KISAH NABI NUH AS

Januari 18, 2017
Nabi Nuh ‘alayhissalam tinggal bersama kaumnya selama 950 tahun. Allah Subhanahu wa Ta’ala berfirman:
وَلَقَدۡ أَرۡسَلۡنَا نُوحًا إِلَىٰ قَوۡمِهِۦ فَلَبِثَ فِيهِمۡ أَلۡفَ سَنَةٍ إِلَّا خَمۡسِينَ عَامٗا فَأَخَذَهُمُ ٱلطُّوفَانُ وَهُمۡ ظَٰلِمُونَ ١٤
“Dan sesungguhnya Kami telah mengutus Nuh kepada kaumnya, maka ia tinggal di antara mereka seribu tahun kurang lima puluh tahun. Maka mereka ditimpa banjir besar, dan mereka adalah orang-orang yang zalim” (QS. Al-‘Ankabut: 14)

Setiap kali satu generasi berlalu, mereka berpesan kepada generasi berikutnya agar tidak beriman kepada Nuh, harus memerangi dan menentangnya. Ketika anak-anak sudah mulai baligh dan mengerti kata-kata orang tua, mereka sepakat untuk tidak beriman kepada Nuh sepanjang hidup.

Tabiat dan watak mereka enggan untuk beriman dan mengikuti kebenaran. Karena itu Nuh berkata, “Dan mereka hanya akan melahirkan anak-anak yang jahat dan tidak tahu bersyukur.” (QS. Nuh: 27)

Kecuali hanya segelintir orang yang mau beriman kepada Nuh. Allah berfirman, “Dan diwahyukan kepada Nuh, ‘Ketahuilah tidak akan beriman di antara kaummu, kecuali orang yang benar-benar beriman (saja), karena itu janganlah engkau bersedih hati tentang apa yang mereka perbuat.” (QS. Hud: 36)
Firman ini merupakan hiburan bagi Nuh atas perilaku kaumnya. Tidak akan ada yang beriman di antara mereka, selain orang-orang yang telah beriman. Yaitu, jangan sampai situasi yang terjadi membuatmu sedih, karena pertolongan Allah sudah dekat waktunya, dan berita luar biasa akan segera terjadi.

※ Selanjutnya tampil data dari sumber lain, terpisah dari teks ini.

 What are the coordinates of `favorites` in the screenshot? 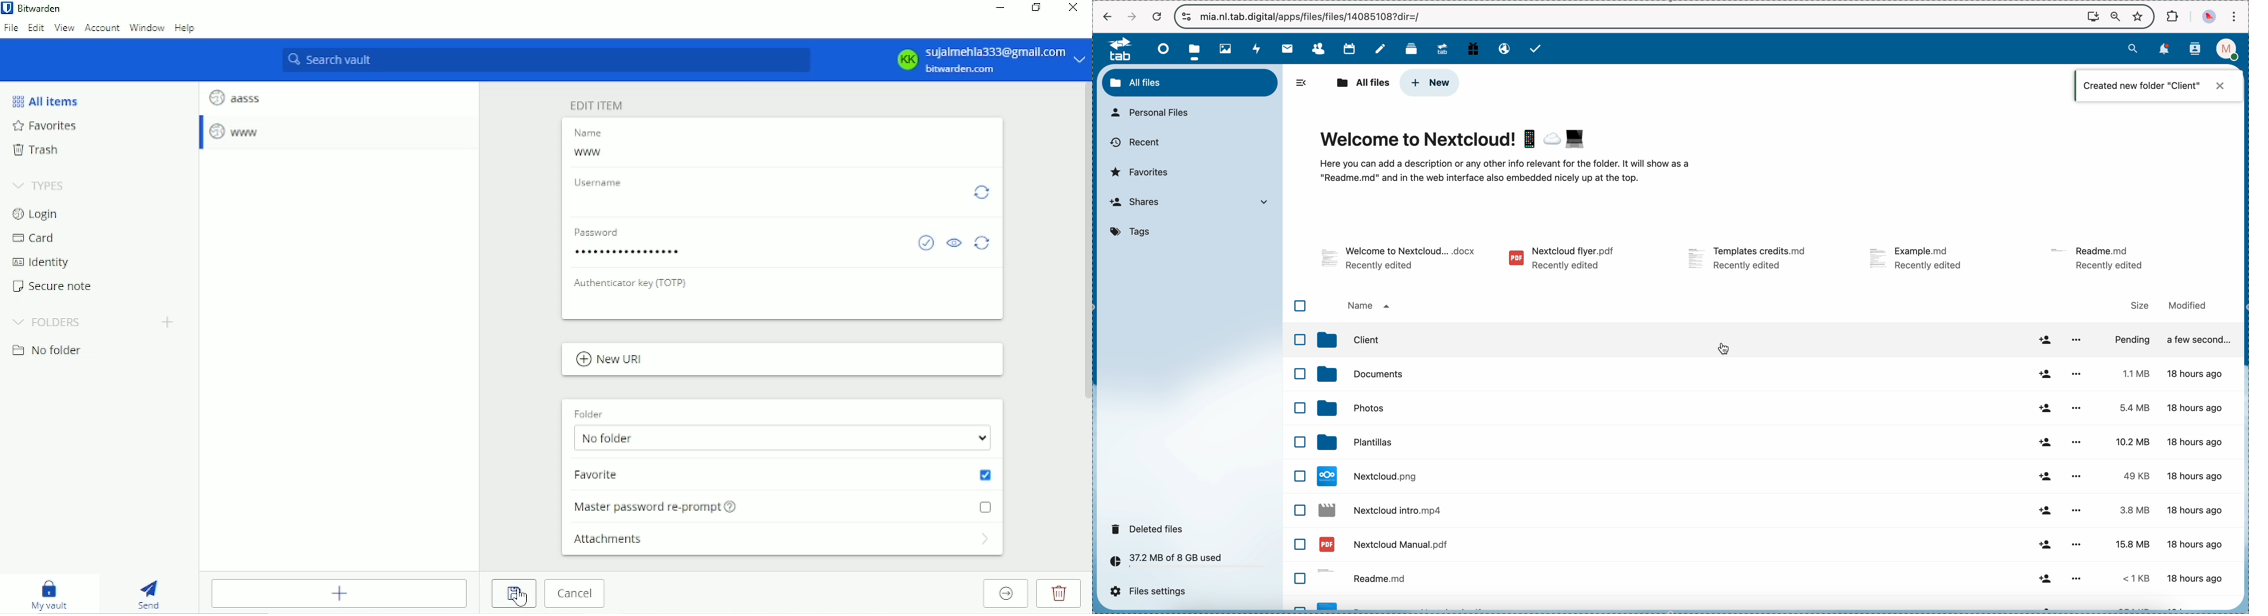 It's located at (1142, 172).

DO’A NABI NUH UNTUK KAUMNYA
“Dan buatlah kapal itu dengan pengawasan dan petunjuk wahyu Kami, dan janganlah engaku bicarakan dengan Aku tentang orang-orang yang zhalim. Sesungguhnya, mereka itu akan ditenggelamkan.” (QS. Hud: 37)

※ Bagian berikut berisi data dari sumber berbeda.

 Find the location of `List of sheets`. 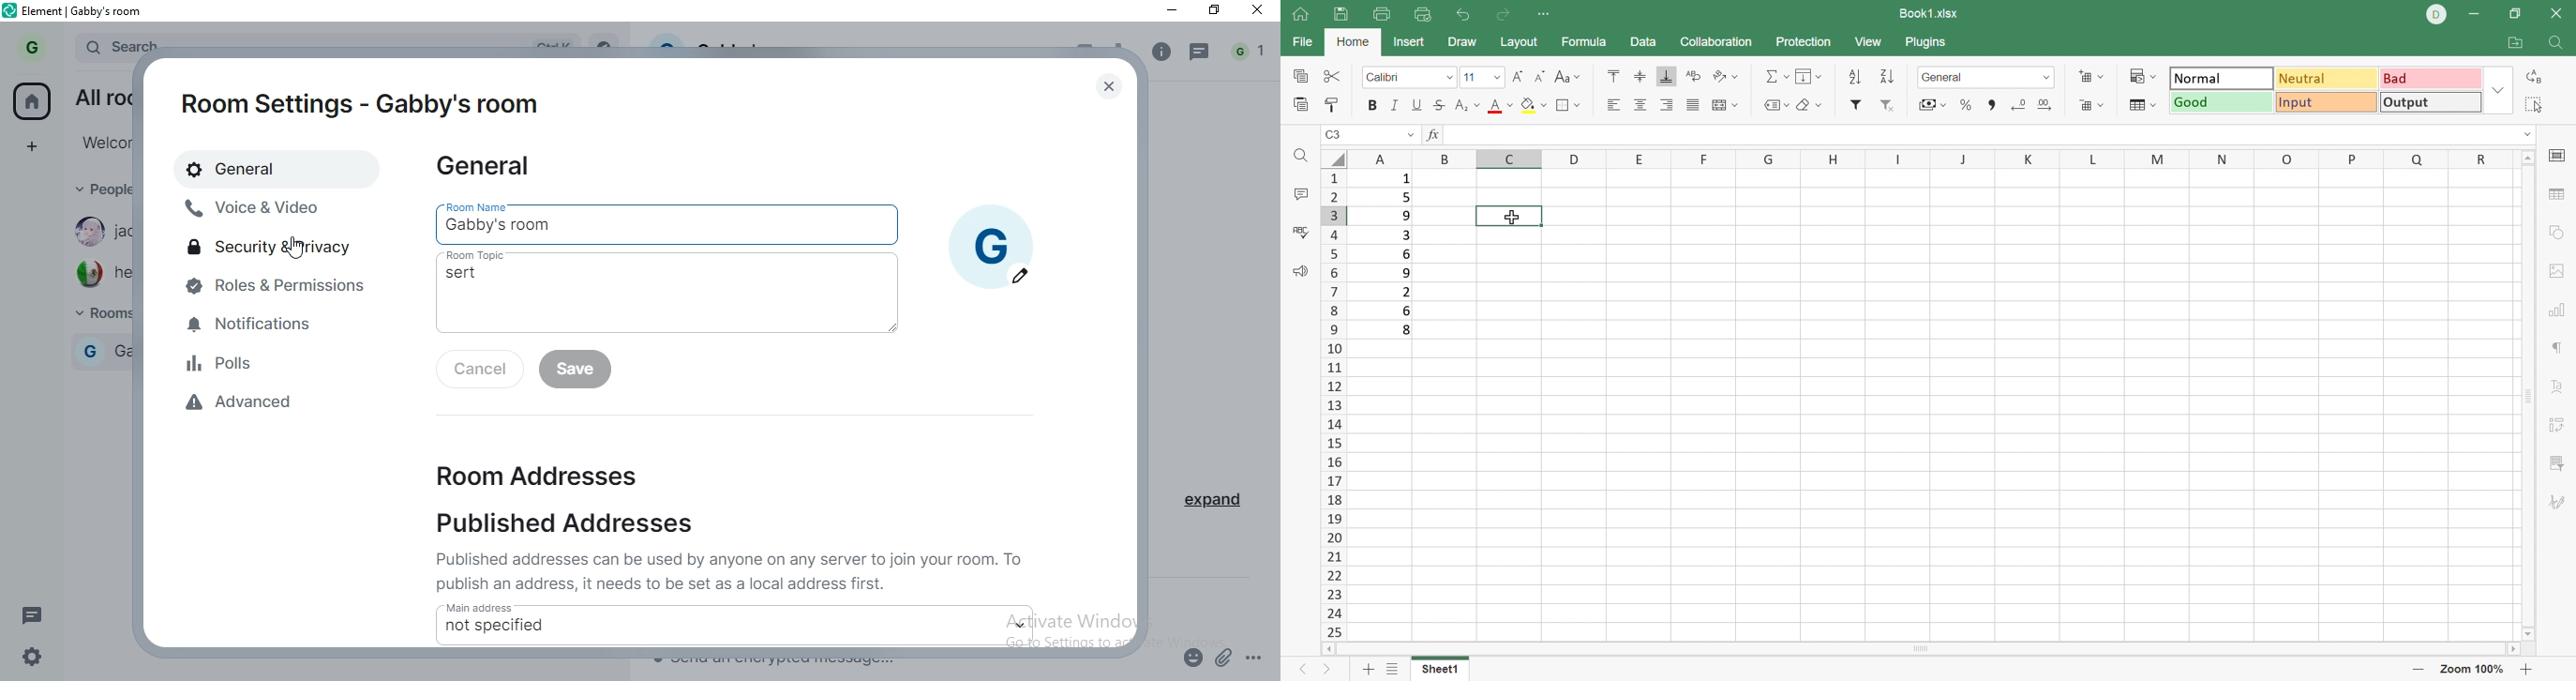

Setelah putus asa dan mengharapkan kebaikan dan keberuntungan kaumnya, melihat sama sekali tidak ada kebaikan dalam diri mereka, menyakiti, menentang, dan mendustakannya dengan segala cara, baik dengan tindakan maupun tutur kata, akhirnya Nuh memanjatkan do’a karena marah. Allah memperkenankan dan mengabulkan do’anya. Allah berfirman: “Dan sesungguhnya, Nuh telah berdo’a kepada Kami, maka sungguh, Kamilah sebaik-baik yang memperkenankan do’a. Kami telah menyelamatkan dia dan pengikutnya dari bencana yang besar.” (QS. Ash-Shaffat: 75-76). “Dan (ingatlah kisah) Nuh, sebelum itu, ketika dia berdo’a. Kami perkenankan (do’a)nya, lalu Kami selamatkan dia bersama pengikutnya dari bencana yang besar.” (QS. Al-Anbiya: 76). Lihat do’a-do’a Nabi Nuh untuk kaumnya yang zhalim: dalam QS. Asy-Syu’ara: 117-118, QS. Al-Qamar: 10, QS. Al-Mukminun: 26.
“Disebabkan kesalahan-kesalahan mereka, mereka ditenggelamkan lalu dimasukkan ke neraka, maka mereka tidak mendapat penolong selain Allah. Dan Nuh berkata, ‘Ya Tuhanku, janganlah Engkau biarkan seorang pun di antara orang-orang kafir itu tinggal di atas bumi. Sesungguhnya, jika Engkau biarkan mereka tinggal, niscaya mereka akan menyesatkan hamba-hamba-Mu, dan mereka hanya akan melahirkan anak-anak yang jahat dan tidak tahu bersyukur.” (QS. Nuh: 25-27)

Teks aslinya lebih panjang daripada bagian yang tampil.